— Start of Task material —
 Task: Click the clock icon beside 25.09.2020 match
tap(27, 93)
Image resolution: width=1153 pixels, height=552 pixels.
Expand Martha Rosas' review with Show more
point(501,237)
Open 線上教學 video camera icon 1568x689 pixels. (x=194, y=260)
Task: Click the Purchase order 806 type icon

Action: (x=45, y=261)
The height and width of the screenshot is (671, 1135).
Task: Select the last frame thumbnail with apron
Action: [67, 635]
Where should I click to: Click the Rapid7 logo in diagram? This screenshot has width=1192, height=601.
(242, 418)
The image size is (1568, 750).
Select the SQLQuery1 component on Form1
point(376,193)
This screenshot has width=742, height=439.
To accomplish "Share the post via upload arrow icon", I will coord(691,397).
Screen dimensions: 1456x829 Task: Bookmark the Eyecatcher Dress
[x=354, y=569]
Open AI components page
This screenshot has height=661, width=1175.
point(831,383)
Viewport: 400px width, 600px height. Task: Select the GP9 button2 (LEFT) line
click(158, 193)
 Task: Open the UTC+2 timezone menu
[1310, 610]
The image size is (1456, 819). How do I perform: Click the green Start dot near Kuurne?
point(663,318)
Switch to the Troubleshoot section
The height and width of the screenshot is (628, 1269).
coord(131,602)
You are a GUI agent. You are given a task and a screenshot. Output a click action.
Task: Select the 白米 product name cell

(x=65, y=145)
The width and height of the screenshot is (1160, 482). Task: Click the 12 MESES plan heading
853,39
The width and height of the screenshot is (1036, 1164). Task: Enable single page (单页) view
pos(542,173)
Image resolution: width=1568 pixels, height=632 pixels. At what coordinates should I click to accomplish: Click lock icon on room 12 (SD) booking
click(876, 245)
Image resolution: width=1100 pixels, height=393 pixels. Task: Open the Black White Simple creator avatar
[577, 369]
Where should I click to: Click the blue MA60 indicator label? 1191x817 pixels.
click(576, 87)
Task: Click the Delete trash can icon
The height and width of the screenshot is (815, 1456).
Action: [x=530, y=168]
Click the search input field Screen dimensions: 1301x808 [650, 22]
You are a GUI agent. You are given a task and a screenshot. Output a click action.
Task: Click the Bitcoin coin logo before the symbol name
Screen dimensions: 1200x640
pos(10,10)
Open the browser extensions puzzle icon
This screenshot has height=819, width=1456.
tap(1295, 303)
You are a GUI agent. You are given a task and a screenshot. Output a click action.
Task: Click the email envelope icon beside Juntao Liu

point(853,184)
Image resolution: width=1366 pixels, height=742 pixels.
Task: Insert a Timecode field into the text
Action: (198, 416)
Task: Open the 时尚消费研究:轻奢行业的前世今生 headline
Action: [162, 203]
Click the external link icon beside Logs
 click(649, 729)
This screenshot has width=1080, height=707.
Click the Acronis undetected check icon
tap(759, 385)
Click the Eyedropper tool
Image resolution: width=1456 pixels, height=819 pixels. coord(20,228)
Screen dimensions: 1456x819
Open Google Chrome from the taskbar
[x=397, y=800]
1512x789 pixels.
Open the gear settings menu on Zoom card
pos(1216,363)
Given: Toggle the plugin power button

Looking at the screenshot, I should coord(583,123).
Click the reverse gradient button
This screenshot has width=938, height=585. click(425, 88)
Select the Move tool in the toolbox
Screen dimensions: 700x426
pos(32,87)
— End of Task material —
Reproduce all of the records above, replacing every instance of "icon" with "glyph" and leaving everything else unchanged.

 Task: Click the clock glyph beside 25.09.2020 match
tap(27, 93)
Image resolution: width=1153 pixels, height=552 pixels.
Expand Martha Rosas' review with Show more
point(501,237)
Open 線上教學 video camera glyph 1568x689 pixels. (x=194, y=260)
Task: Click the Purchase order 806 type glyph

Action: (x=45, y=261)
The height and width of the screenshot is (671, 1135).
Task: Select the last frame thumbnail with apron
Action: [67, 635]
Where should I click to: Click the Rapid7 logo in diagram? This screenshot has width=1192, height=601.
(242, 418)
The image size is (1568, 750).
Select the SQLQuery1 component on Form1
point(376,193)
This screenshot has width=742, height=439.
To accomplish "Share the post via upload arrow glyph", I will coord(691,397).
Screen dimensions: 1456x829 Task: Bookmark the Eyecatcher Dress
[x=354, y=569]
Open AI components page
This screenshot has height=661, width=1175.
point(831,383)
Viewport: 400px width, 600px height. Task: Select the GP9 button2 (LEFT) line
click(158, 193)
 Task: Open the UTC+2 timezone menu
[1310, 610]
The image size is (1456, 819). How do I perform: Click the green Start dot near Kuurne?
point(663,318)
Switch to the Troubleshoot section
The height and width of the screenshot is (628, 1269).
coord(131,602)
You are a GUI agent. You are given a task and a screenshot. Output a click action.
Task: Select the 白米 product name cell

(x=65, y=145)
The width and height of the screenshot is (1160, 482). Task: Click the 12 MESES plan heading
853,39
The width and height of the screenshot is (1036, 1164). Task: Enable single page (单页) view
pos(542,173)
Image resolution: width=1568 pixels, height=632 pixels. At what coordinates should I click to accomplish: Click lock glyph on room 12 (SD) booking
click(876, 245)
Image resolution: width=1100 pixels, height=393 pixels. Task: Open the Black White Simple creator avatar
[577, 369]
Where should I click to: Click the blue MA60 indicator label? 1191x817 pixels.
click(576, 87)
Task: Click the Delete trash can glyph
The height and width of the screenshot is (815, 1456).
Action: [x=530, y=168]
Click the search input field Screen dimensions: 1301x808 [650, 22]
You are a GUI agent. You are given a task and a screenshot. Output a click action.
Task: Click the Bitcoin coin logo before the symbol name
Screen dimensions: 1200x640
pos(10,10)
Open the browser extensions puzzle glyph
This screenshot has height=819, width=1456.
tap(1295, 303)
You are a GUI agent. You are given a task and a screenshot. Output a click action.
Task: Click the email envelope glyph beside Juntao Liu

point(853,184)
Image resolution: width=1366 pixels, height=742 pixels.
Task: Insert a Timecode field into the text
Action: (198, 416)
Task: Open the 时尚消费研究:轻奢行业的前世今生 headline
Action: [162, 203]
Click the external link glyph beside Logs
 click(649, 729)
This screenshot has width=1080, height=707.
Click the Acronis undetected check glyph
tap(759, 385)
Click the Eyedropper tool
Image resolution: width=1456 pixels, height=819 pixels. coord(20,228)
Screen dimensions: 1456x819
Open Google Chrome from the taskbar
[x=397, y=800]
1512x789 pixels.
Open the gear settings menu on Zoom card
pos(1216,363)
Given: Toggle the plugin power button

Looking at the screenshot, I should coord(583,123).
Click the reverse gradient button
This screenshot has width=938, height=585. click(425, 88)
Select the Move tool in the toolbox
Screen dimensions: 700x426
pos(32,87)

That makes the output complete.